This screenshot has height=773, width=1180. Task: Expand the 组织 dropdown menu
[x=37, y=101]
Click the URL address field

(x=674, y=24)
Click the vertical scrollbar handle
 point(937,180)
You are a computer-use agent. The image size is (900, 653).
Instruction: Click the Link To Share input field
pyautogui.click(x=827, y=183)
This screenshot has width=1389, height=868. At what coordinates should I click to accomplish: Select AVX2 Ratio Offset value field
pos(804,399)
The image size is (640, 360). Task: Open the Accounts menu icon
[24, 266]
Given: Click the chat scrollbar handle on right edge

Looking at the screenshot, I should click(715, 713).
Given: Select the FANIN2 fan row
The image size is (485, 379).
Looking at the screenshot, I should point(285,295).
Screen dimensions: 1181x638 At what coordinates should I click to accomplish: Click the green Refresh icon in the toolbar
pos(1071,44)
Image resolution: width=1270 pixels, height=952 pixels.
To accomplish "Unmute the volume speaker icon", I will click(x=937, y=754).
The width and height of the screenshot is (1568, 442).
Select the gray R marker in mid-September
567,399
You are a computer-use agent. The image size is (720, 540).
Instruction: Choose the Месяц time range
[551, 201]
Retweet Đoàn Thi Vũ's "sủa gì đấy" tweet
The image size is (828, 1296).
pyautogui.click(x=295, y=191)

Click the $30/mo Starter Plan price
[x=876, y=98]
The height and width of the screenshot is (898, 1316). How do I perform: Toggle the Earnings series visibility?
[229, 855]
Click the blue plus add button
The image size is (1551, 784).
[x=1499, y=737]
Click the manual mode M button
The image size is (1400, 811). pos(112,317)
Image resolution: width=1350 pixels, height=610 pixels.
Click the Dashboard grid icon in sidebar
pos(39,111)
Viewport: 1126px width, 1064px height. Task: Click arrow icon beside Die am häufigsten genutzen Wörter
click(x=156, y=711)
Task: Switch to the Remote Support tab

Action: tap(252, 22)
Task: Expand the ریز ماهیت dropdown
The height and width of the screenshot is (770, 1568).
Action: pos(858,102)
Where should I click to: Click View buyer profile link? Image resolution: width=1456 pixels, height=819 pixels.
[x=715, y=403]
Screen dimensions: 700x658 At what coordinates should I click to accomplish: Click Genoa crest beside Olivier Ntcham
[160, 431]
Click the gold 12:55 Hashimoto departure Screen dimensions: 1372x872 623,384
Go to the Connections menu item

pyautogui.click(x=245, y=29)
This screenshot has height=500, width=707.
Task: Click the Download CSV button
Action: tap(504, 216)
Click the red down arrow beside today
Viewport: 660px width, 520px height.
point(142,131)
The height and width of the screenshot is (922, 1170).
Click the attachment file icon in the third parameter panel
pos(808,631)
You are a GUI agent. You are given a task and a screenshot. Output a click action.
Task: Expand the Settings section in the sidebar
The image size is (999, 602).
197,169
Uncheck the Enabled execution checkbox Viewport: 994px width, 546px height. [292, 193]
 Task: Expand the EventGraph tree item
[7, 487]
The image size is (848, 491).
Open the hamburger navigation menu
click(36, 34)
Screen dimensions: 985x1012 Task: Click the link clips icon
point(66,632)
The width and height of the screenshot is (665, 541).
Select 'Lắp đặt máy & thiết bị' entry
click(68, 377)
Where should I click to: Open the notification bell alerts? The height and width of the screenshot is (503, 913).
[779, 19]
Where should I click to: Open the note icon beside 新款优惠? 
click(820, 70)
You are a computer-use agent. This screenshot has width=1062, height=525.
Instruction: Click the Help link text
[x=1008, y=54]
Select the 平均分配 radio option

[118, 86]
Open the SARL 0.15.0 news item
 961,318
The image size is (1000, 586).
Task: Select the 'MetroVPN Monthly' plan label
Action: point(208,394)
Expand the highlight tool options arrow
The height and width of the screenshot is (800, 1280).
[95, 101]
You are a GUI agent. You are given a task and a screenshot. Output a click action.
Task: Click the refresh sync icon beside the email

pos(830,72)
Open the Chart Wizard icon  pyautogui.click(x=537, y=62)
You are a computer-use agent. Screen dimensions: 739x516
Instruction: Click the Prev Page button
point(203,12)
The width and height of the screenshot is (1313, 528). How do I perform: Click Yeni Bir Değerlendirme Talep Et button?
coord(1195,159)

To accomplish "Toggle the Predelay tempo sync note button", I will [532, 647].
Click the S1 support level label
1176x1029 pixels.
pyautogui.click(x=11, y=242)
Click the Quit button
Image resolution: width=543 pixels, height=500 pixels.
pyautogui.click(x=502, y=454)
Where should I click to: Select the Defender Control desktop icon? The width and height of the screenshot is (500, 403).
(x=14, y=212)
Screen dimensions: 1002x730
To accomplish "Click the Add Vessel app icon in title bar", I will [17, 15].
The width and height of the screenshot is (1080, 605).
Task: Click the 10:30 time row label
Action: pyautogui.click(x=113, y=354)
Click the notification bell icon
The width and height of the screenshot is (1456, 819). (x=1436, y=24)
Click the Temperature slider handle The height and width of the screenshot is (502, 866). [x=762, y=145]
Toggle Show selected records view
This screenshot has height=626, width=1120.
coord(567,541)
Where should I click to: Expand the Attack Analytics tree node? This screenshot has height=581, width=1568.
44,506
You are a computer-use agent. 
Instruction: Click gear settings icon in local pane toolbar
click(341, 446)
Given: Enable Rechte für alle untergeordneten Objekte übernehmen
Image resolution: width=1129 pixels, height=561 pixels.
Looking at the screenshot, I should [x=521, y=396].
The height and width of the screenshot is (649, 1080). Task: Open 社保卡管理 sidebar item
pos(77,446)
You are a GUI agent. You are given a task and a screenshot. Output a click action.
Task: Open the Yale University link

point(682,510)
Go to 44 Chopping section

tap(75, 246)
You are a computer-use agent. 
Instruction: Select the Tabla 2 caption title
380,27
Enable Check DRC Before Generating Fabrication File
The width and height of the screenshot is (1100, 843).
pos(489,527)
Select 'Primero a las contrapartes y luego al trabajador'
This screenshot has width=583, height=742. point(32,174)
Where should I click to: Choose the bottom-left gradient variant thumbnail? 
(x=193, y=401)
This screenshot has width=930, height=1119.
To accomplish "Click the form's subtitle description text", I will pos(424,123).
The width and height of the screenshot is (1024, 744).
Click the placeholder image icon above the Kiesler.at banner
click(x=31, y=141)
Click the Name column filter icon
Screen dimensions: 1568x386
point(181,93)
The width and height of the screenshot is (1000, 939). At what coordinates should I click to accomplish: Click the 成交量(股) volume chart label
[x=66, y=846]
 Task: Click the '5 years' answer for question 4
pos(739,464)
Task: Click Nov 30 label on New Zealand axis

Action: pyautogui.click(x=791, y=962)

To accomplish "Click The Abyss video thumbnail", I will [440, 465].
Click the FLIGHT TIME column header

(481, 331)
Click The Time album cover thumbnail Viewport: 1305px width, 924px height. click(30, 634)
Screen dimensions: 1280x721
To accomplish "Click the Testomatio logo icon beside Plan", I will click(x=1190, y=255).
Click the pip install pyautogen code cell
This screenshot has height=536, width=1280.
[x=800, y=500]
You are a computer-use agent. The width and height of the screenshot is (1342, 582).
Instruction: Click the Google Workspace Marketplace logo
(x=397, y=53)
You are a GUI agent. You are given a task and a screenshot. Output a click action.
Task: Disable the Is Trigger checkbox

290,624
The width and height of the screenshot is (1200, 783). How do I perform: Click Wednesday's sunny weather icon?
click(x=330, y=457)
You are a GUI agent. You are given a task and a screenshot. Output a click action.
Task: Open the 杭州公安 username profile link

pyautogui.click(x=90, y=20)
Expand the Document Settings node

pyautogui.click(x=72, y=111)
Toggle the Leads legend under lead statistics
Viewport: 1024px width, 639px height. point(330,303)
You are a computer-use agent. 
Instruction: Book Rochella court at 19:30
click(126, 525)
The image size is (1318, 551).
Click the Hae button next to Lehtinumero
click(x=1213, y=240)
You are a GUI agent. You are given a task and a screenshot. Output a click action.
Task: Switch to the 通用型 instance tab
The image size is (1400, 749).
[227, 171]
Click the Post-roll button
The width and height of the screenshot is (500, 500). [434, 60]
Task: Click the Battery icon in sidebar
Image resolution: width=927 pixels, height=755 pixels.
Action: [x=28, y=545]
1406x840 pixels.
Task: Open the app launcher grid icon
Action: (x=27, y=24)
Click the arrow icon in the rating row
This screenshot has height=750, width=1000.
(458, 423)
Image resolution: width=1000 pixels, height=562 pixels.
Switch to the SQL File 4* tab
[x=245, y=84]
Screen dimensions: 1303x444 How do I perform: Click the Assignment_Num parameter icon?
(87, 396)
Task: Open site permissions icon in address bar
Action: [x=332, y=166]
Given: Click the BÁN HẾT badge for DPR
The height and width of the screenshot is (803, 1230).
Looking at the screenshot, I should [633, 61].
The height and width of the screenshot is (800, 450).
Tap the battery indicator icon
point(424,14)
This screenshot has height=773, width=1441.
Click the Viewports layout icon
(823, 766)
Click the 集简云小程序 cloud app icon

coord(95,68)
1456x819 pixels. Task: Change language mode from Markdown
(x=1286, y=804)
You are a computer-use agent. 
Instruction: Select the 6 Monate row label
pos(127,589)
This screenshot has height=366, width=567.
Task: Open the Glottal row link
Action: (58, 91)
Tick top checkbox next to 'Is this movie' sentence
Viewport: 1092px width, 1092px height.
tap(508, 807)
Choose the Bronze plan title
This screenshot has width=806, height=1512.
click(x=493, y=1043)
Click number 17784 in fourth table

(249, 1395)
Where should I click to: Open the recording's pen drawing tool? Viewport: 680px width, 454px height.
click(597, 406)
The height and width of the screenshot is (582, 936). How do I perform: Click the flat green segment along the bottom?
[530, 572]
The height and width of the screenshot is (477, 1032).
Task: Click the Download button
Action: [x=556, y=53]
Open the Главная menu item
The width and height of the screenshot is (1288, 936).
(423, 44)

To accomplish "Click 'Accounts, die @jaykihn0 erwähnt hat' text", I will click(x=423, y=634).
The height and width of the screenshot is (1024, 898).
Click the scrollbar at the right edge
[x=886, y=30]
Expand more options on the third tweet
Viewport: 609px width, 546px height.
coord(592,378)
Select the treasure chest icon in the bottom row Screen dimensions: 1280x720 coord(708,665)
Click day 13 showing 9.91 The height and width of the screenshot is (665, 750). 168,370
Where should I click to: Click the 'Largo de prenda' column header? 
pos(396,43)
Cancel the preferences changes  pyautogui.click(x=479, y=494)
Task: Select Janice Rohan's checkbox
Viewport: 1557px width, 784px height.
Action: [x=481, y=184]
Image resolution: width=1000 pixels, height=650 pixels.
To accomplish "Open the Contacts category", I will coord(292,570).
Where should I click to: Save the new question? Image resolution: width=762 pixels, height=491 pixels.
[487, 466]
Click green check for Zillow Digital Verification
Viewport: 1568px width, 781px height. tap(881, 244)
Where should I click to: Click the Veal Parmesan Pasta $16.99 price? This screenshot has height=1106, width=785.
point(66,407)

+ + + +

TO BE DONE: Could you give the lines of the entries as a Markdown table with the columns Row and Entry line, starting at the line that contains "will click(x=423, y=634)." and ending at the line that contains "Click day 13"? Include both of those lines and leave out any blank lines.

RESPONSE TO THIS EXERCISE:
| Row | Entry line |
|---|---|
| 1 | To accomplish "Click 'Accounts, die @jaykihn0 erwähnt hat' text", I will click(x=423, y=634). |
| 2 | The height and width of the screenshot is (1024, 898). |
| 3 | Click the scrollbar at the right edge |
| 4 | [x=886, y=30] |
| 5 | Expand more options on the third tweet |
| 6 | Viewport: 609px width, 546px height. |
| 7 | coord(592,378) |
| 8 | Select the treasure chest icon in the bottom row Screen dimensions: 1280x720 coord(708,665) |
| 9 | Click day 13 showing 9.91 The height and width of the screenshot is (665, 750). 168,370 |